Fig. 6. Extensive alignment of chromosome ends during early meiotic prophase.

a–c Boxplots quantify interactions among the 5 Mb sub-telomeric regions on different chromosomes. Each box shows the distribution of average interaction frequency per genomic 50-kb bin in sub-telomeric regions for 171 pairwise combinations of autosomes. Leptotene and zygotene stages exhibit the highest interactions between sub-telomeric regions at the centromere-proximal ends of different chromosomes (CEN-CEN, a) and between the centromere-distal ends of different chromosomes (TEL-TEL, b), but the lowest interactions between sub-telomeric regions at different chromosome ends (CEN-TEL, c). Box limits, upper and lower quartiles. Centre bars, median. Whiskers, 1.5× interquartile range. d Boxplots quantify the polarity of interactions among the sub-telomeric regions by calculating (CEN-CEN + TEL-TEL)/(2 × CEN-TEL) for each of 171 pairwise combinations of autosomes. Leptotene and zygotene stages exhibit the highest polarity. For all boxplots in a–d, n = 171 pairwise combinations of autosomes. e Averaged trans observed/expected heatmaps of all 171 pairwise combinations of autosomes. Interpolation was performed to normalize for different chromosome lengths. Matrices were scaled to 500 bins × 500 bins. f Plots quantifying the signals along the diagonals of the heatmaps in e indicate the extent of inter-chromosomal alignment along chromosomes. Regions of ~20% chromosome length from either chromosome end exhibit prominent inter-chromosomal alignment in leptotene and zygotene stages. g Plots quantify zygotene-stage inter-homolog alignment scores versus chromosome position for A and B compartment regions. Inter-homolog alignment patterns are similar to the inter-chromosomal alignment patterns in f.
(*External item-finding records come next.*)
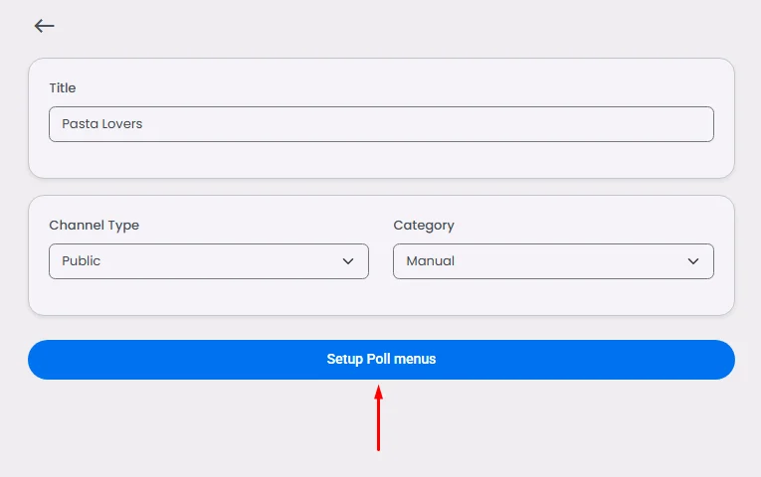Viewport: 761px width, 477px height.
Task: Click the chevron in Category box
Action: click(693, 261)
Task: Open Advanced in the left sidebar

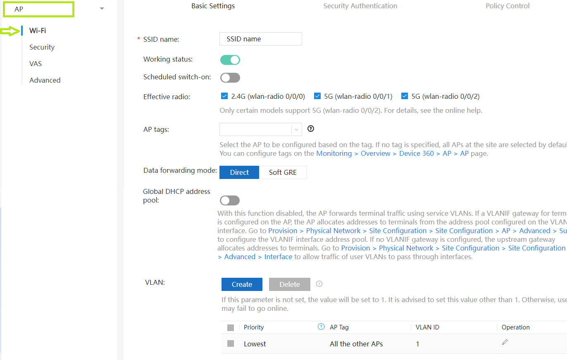Action: coord(45,80)
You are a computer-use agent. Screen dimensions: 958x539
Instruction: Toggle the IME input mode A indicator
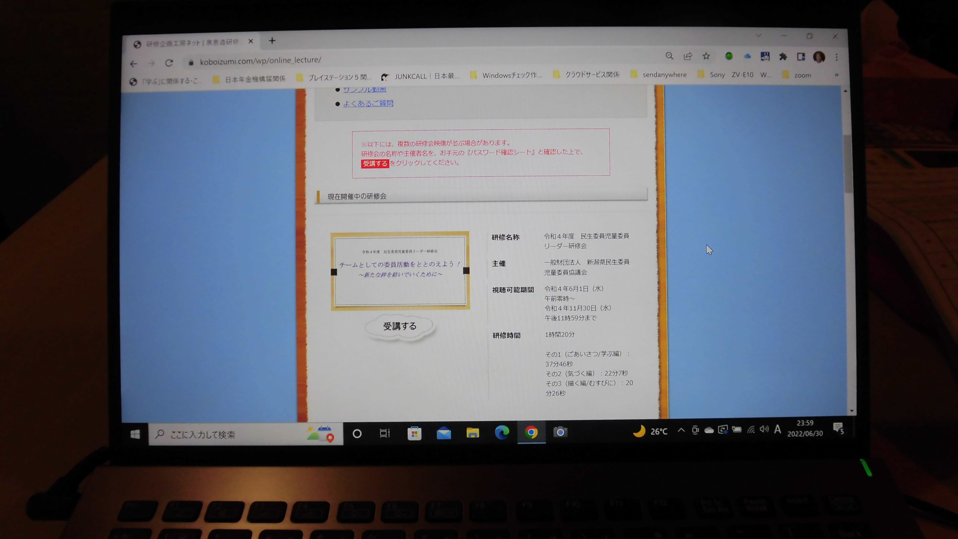pos(778,429)
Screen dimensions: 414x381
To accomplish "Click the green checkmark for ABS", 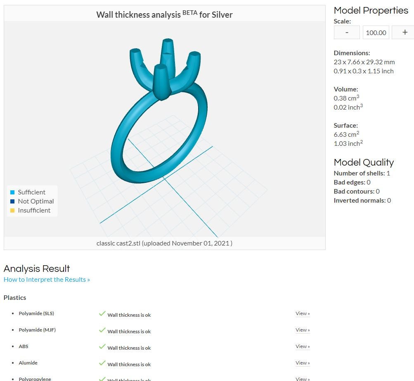I will coord(102,346).
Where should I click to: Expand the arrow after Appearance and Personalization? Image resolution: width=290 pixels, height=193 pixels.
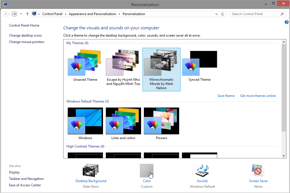[120, 14]
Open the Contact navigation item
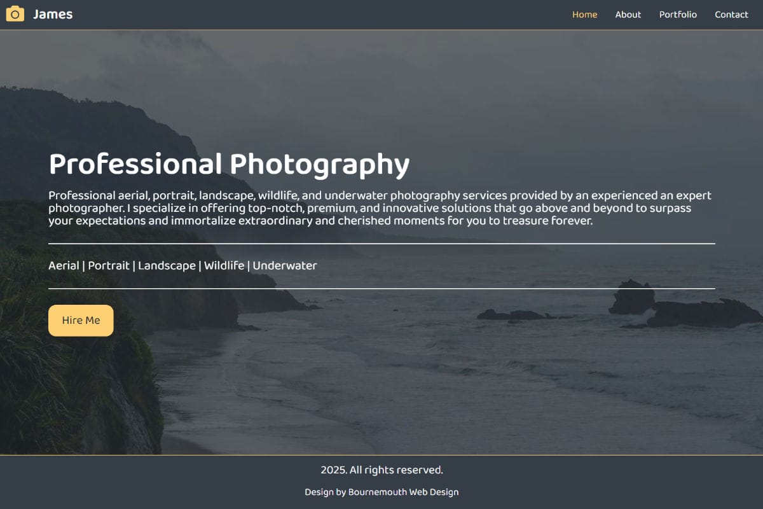 [731, 14]
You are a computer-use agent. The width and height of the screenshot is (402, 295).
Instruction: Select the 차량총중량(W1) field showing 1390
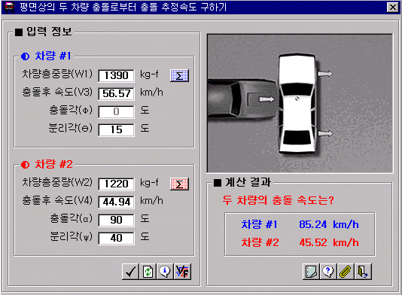pos(116,75)
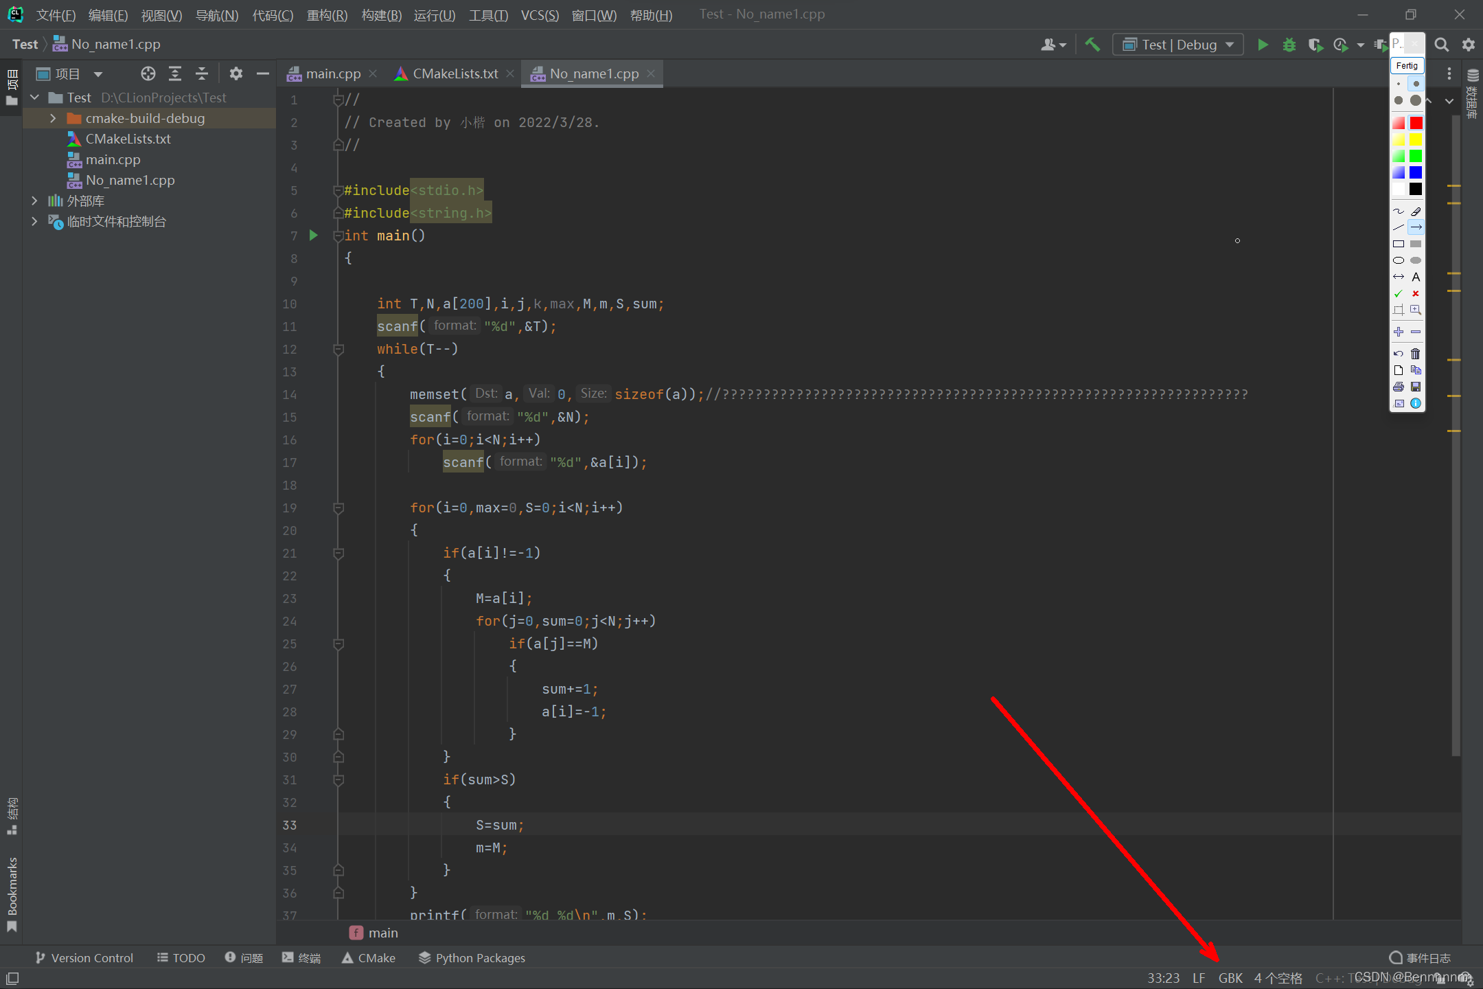Image resolution: width=1483 pixels, height=989 pixels.
Task: Build the project with the hammer icon
Action: pos(1092,45)
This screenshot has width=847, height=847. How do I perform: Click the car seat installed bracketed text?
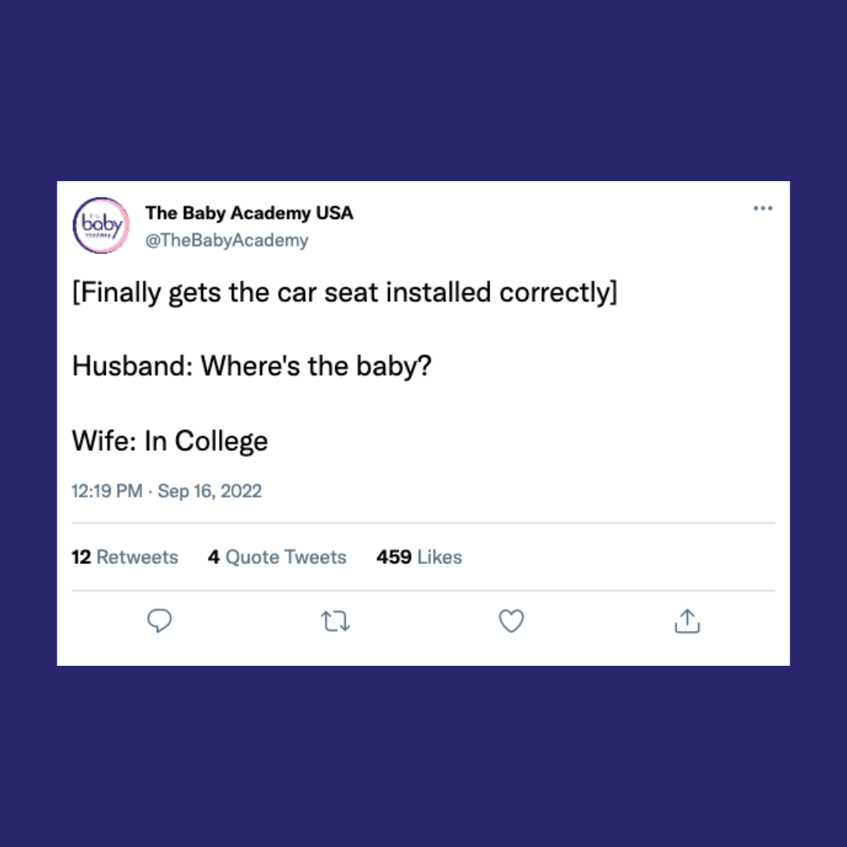click(344, 293)
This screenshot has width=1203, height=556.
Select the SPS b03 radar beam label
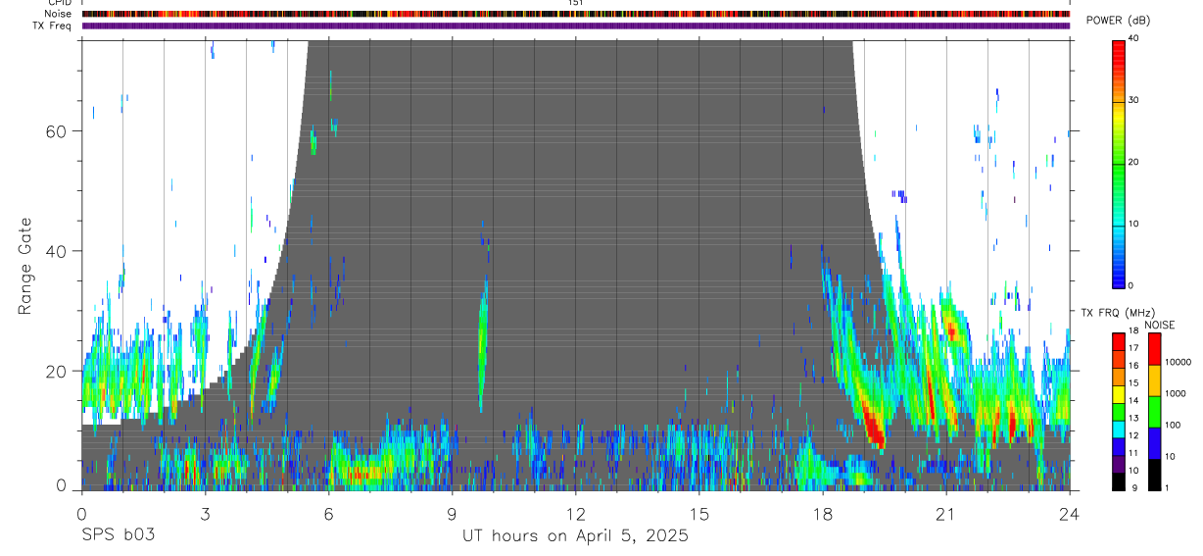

Fig. 7. Telomere–LINC complex association is required for chromosome end alignment over a substantial range.

a Genome-wide Hi-C interaction heatmaps binned at 1 Mb resolution for Sun1^W151R/W151R mutant zygotene spermatocytes. b Chr1 interaction heatmaps binned at 1 Mb resolution for Sun1^W151R/W151R mutant zygotene spermatocytes. c P(s) curve of Sun1^W151R/W151R mutant zygotene spermatocytes exhibits a similar shape to wild-type zygotene spermatocytes. d Interaction heatmaps at 500 kb resolution showing trans observed interaction frequencies among chromosomes 3, 5, 9, and 17. Different chromosomes only exhibit association at the very tips of chromosomes. e Averaged trans observed/expected heatmaps of 171 pairwise combinations of autosomes in Sun1^W151R/W151R mutant zygotene spermatocytes. f Plots compare signals along the diagonals of the averaged trans heatmaps for wild-type and Sun1^W151R/W151R mutant zygotene spermatocytes. The inter-chromosomal alignment profile abruptly drops off at the telomere-distal end. g Cartoons illustrate the effects of telomere association with the force-transmitting LINC complex on the alignment of chromosome ends.